* **WHAT TO DO**
Could you lay out the rows as a numbered list, taking only the part that opens with the line containing "Click the magnifier" and closes with the line containing "(1247, 537)", both ends included and any blank lines dropped?

* **PROVIDED RECORDS**
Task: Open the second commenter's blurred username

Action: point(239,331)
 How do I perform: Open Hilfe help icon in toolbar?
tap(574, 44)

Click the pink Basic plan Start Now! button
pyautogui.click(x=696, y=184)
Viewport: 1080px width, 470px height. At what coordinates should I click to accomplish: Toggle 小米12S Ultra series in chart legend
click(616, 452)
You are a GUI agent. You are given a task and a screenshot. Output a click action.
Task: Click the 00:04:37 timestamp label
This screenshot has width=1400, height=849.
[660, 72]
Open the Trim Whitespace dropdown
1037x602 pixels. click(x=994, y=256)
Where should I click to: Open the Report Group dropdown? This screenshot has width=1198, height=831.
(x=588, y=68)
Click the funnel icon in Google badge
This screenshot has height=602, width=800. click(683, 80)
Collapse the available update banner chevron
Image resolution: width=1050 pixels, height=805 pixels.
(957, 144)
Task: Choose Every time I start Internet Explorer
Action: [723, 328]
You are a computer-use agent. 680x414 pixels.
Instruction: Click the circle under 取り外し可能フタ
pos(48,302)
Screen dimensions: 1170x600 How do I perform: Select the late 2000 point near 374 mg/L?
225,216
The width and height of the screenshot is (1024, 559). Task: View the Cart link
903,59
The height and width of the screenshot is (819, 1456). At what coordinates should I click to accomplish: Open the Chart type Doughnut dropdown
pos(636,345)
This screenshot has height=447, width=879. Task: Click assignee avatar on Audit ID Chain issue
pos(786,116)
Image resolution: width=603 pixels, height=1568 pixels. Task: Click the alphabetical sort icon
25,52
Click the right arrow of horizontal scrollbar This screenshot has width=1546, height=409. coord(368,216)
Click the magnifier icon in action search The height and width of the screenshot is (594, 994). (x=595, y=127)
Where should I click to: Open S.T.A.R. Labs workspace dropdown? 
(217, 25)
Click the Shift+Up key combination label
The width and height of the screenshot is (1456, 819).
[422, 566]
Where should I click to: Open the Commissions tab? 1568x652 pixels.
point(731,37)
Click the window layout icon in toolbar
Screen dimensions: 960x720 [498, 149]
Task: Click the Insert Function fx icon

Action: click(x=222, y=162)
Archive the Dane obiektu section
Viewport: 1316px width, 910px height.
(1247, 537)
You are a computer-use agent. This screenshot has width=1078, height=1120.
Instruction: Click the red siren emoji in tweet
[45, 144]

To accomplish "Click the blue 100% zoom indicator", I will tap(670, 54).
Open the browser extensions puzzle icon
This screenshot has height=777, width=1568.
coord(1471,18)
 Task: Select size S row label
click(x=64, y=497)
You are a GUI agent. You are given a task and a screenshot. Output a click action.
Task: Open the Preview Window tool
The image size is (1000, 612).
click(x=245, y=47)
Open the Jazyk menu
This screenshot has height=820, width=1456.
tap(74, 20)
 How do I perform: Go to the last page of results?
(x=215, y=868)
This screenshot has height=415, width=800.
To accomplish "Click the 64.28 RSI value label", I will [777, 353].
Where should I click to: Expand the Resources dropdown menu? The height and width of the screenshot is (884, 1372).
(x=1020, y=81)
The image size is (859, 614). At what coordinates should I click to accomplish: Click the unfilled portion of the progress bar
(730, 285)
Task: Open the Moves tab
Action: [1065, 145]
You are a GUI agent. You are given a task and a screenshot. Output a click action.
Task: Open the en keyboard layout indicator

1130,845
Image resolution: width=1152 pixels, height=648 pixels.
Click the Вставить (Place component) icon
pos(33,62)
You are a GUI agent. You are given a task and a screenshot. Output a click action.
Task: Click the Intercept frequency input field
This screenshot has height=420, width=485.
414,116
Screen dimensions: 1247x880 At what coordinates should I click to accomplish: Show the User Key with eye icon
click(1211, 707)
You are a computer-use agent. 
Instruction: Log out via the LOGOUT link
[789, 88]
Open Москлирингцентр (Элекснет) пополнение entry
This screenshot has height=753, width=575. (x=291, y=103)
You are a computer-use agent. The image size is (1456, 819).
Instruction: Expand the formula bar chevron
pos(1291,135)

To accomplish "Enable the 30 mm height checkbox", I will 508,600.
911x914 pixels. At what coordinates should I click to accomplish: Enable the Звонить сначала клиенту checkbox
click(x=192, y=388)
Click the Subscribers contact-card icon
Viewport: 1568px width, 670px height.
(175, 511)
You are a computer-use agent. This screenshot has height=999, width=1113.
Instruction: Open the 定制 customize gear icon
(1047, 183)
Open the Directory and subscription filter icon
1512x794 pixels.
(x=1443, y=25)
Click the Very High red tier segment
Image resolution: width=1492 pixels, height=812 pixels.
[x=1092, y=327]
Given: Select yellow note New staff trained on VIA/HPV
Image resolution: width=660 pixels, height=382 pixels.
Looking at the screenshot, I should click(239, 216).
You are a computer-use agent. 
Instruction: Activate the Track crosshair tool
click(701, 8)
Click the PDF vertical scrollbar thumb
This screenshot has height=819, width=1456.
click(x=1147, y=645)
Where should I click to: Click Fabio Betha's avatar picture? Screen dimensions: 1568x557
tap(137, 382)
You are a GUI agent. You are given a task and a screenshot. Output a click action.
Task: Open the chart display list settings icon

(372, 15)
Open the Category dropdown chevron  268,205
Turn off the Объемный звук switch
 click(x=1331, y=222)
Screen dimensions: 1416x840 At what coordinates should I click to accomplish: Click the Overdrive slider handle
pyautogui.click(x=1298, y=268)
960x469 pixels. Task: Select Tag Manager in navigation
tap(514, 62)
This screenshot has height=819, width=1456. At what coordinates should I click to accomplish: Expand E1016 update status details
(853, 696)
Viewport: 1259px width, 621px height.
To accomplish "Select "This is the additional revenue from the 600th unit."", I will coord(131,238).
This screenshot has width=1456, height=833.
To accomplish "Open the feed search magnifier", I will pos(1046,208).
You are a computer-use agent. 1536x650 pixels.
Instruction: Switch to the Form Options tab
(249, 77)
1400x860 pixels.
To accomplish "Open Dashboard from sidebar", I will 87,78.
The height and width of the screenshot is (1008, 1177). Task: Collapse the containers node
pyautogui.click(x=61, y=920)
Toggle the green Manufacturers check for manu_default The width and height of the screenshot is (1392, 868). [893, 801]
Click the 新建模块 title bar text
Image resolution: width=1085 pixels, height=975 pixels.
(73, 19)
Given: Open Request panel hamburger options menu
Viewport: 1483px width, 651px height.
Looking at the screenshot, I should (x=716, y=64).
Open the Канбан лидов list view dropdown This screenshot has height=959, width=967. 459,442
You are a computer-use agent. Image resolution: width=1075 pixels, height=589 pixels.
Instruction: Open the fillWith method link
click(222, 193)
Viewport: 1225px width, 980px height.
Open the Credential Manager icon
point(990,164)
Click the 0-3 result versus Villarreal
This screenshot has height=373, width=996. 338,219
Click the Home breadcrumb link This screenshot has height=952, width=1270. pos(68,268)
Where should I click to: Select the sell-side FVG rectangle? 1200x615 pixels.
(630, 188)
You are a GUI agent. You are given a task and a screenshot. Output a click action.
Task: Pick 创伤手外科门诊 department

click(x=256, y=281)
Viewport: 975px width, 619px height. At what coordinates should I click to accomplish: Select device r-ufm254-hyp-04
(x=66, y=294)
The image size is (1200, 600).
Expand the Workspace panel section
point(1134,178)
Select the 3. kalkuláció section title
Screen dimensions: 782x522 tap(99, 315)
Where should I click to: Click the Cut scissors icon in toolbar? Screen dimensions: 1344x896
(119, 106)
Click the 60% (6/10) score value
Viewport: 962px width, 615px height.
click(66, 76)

* **COMPLETE OUTPUT**
1. Click the magnifier icon in action search The height and width of the screenshot is (594, 994). (x=595, y=127)
2. Where should I click to: Open S.T.A.R. Labs workspace dropdown? 
3. (217, 25)
4. Click the Shift+Up key combination label
5. The width and height of the screenshot is (1456, 819).
6. [422, 566]
7. Where should I click to: Open the Commissions tab? 1568x652 pixels.
8. point(731,37)
9. Click the window layout icon in toolbar
10. Screen dimensions: 960x720 [498, 149]
11. Task: Click the Insert Function fx icon
12. Action: click(x=222, y=162)
13. Archive the Dane obiektu section
14. Viewport: 1316px width, 910px height.
15. (1247, 537)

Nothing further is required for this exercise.